Ive just created a file in !StrongED and copied it onto my USB so I can analyse it.

Opened it in Encase and it shows that the file was created 10:22PM and last modified 10:18PM hmm how does that work? lol

!http://i.snag.gy/3ZdPS.jpg

Does EnCase even support Filecore? It didn’t the last time I used it.

Also, when looking for, say, indecent images, the “highly trained” police forensics technicians simply run a scan using EnCase to look for the JFIF headers etc. So, write a module that simply does EOR &FF on every byte read or written and you’ve defeated EnCase if it’s using raw mode on an unsupported file system.

Actually there are many other ways to defeat EnCase, but I won’t mention them here. If someone has got a stack of, errm, “indecent images”, that they want to conceal, I will NOT be a party to helping them do this.

In answer to your last question, 10:22pm would have been the time that you copied the file to the USB stick. You’d have saved it in StrongEd (WHY aren’t you using Zap, you infidel!) at 10:18pm.

Aah makes sense. Durrr haha.

And nope Encase doesn’t support FileCore. It just shows it as unallocated clusters when I image the SD card and try to analyse it :(

This time I just took the file and viewed that single file in Encase which gave me that info.

EOR &FF? Why? (Sorry Newbie)

Haha yeah, and unfortunately, people like me will have to find evidence to prosecute those dirty minded criminals ha.

Not used Zap before. I just picked the first one lol.

That’s what happened when I attempted to analyse an acquired image from a Filecore disk using EnCase a few years back. If you scan the entire disk for deleted data it will pick up files though, but won’t be able to provide date stamps etc.

Which means that Mr Glitter, on questioning, will simply say “it was a second-hand hard disk, I thought it was blank”. No way in hell is any charge going to stick, although his precious hard disk will be destroyed.

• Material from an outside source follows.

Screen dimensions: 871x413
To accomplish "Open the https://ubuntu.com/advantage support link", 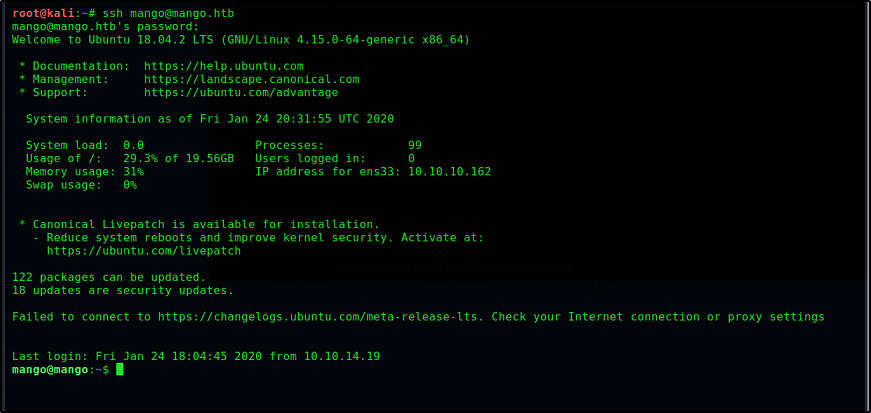I will 241,93.
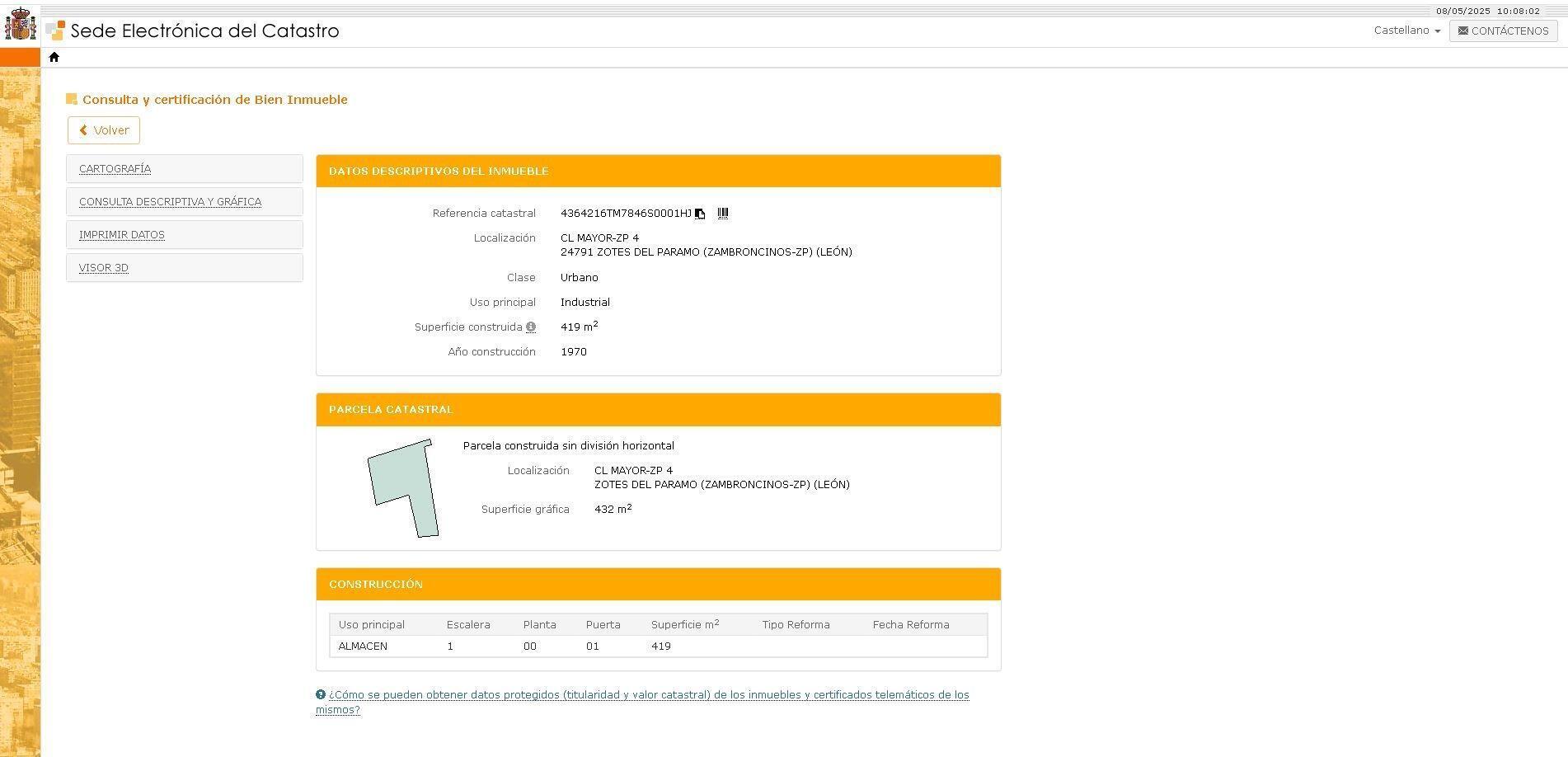Image resolution: width=1568 pixels, height=757 pixels.
Task: Click the parcel shape thumbnail
Action: tap(403, 488)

EOR &FF simply bit-flips (inverts) everything, which means that scanning for the string “JFIF” (which is all EnCase does) will break. And because it doesn’t recognise the file system the disk will scan “clean”.

Of course, like I said, there are much more nefarious ways of breaking EnCase. A quick Google should turn up some of them. ;-)

Ooh cool, thanks.

When I open it in a Hex Editor, I can see ‘stuff’ that has happened, ie websites visited. But because it’s in unallocated clusters its not in a friendly way to look at. Information everywhere.

May be a silly question, is there anyway to PM you regarding this?